-- Supplied records follows --
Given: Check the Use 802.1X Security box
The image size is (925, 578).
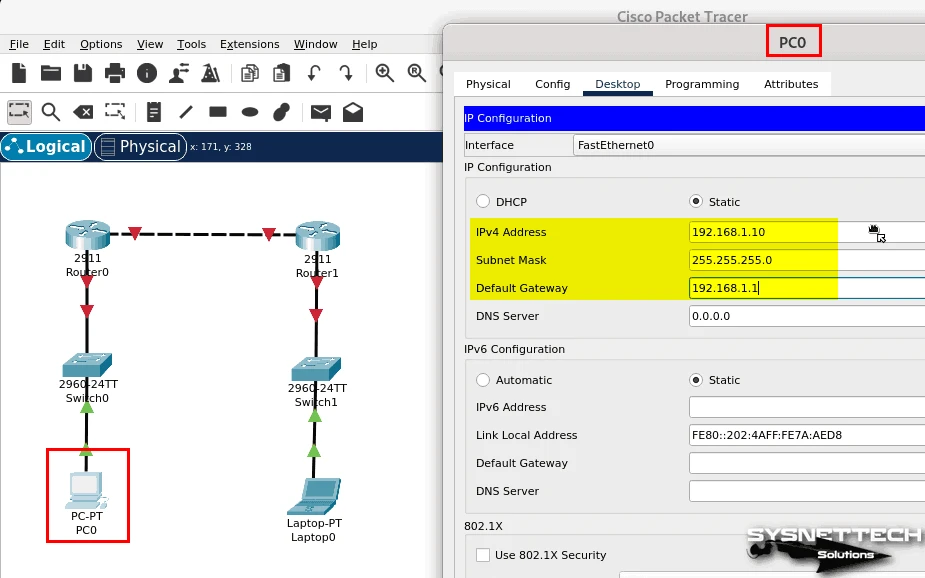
-- Supplied records concluded --
-- Supplied records follows --
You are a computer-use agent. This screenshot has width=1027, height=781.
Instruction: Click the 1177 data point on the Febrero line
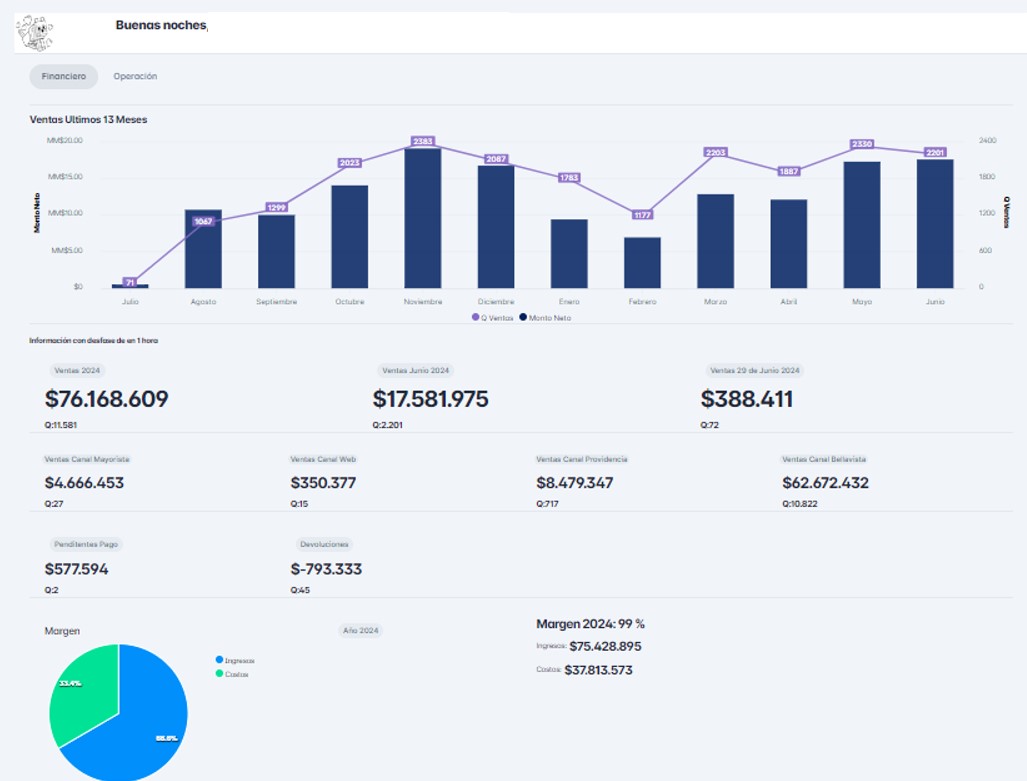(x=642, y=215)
-- Supplied records concluded --
-- Supplied records follows --
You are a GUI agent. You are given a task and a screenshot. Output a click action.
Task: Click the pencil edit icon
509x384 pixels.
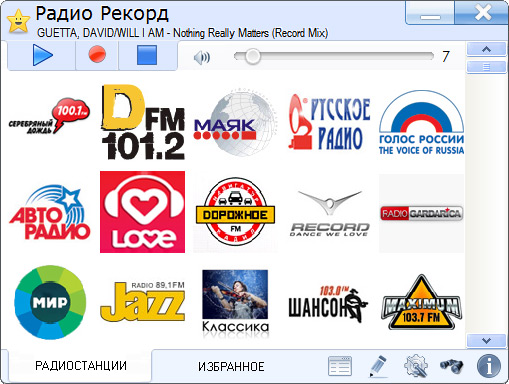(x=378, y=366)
-- Supplied records concluded --
- Exercise:
Could you return exactly the stretch of the data above that starts at the line with "Given: Check the Use 802.1X Security box" and ends at the line with "The image size is (925, 578).", both lines included?

- Solution for this task:
Given: Check the Use 802.1X Security box
The image size is (925, 578).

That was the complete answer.